- Bronze, 100 points or more
I have seen the following message on FWSM 2.3(4).
%FWSM-4-209003: Fragment database limit of 200 exceeded: src = xxx.xxx.xxx.xxx, dest = yyy.yyy.yyy.yyy, proto = tcp, id = 19923
xxx.xxx.xxx.xxx is client
yyy.yyy.yyy.yyy is WEB server
The following is the explanation of this message found out on CCO.
%FWSM-4-209003: Fragment database limit of number exceeded: src = IP_address,dest = IP_address, proto = protocol, id = number
Too many IP fragments are currently awaiting reassembly. By default, the maximum number of fragments is 200.
The module limits the number of IP fragments that can be concurrently reassembled. This restriction prevents memory depletion at the module under abnormal network conditions.
The MTU setting on FWSM is;
mtu outside 1500
mtu inside 1500
So I personally understand FWSM does not perform packet assemble/reassemble in the case of inside MTU and outside MTU are same value.

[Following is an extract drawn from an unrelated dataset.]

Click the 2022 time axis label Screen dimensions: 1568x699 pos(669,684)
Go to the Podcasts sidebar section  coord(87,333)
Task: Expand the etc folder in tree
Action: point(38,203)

However %FWSM-4-209003 means "By default, the maximum number of fragments is 200. The module limits the number of IP fragments that can be concurrently reassembled.".
I am confusing whether FWSM performs packet reassemble or not even if the inside MTU and outside MTU size are same value (in this case, 1500 bytes).
I understand the "fragment" command on FWSM is to provide Frag Guard/IP fragment protection feature, and it uses fragment database and "fragment size" command configures the size of fragment database.
So I think that "reassemble" on FWSM just means that reassemble packets in the fragment database to inspect packets for Frag Guard and not reassemble real user traffic.
Is my understanding correct ?
Your information would be appreciated.